Work to complete: How many lines in the material below contain the string "Open"? Answer with the number alone.

Data section:
++++++++++++++++++++
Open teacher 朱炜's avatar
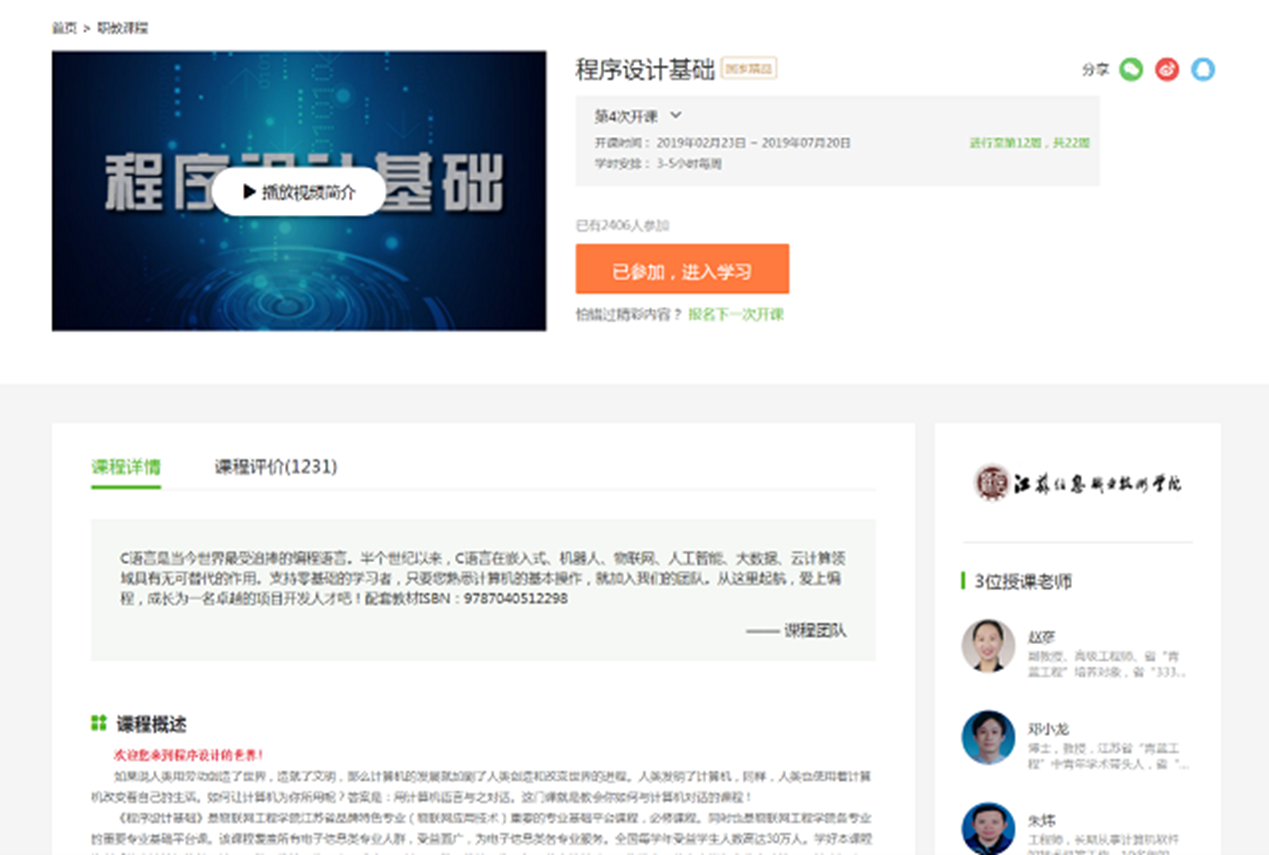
++++++++++++++++++++
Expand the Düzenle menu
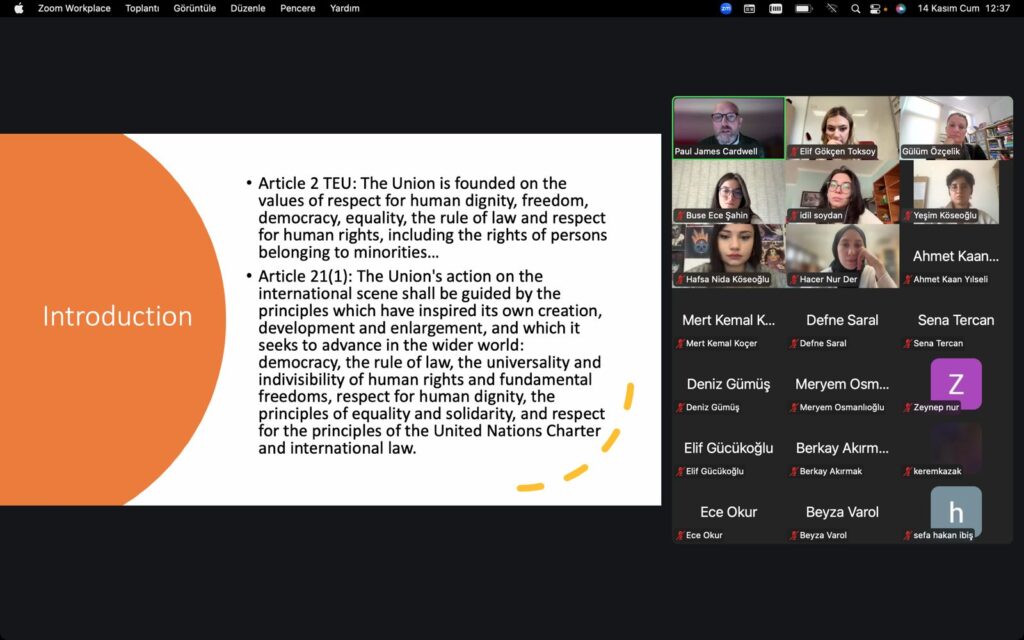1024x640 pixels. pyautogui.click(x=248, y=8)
++++++++++++++++++++
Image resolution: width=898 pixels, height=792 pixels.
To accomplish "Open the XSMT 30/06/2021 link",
++++++++++++++++++++
Completed task: 2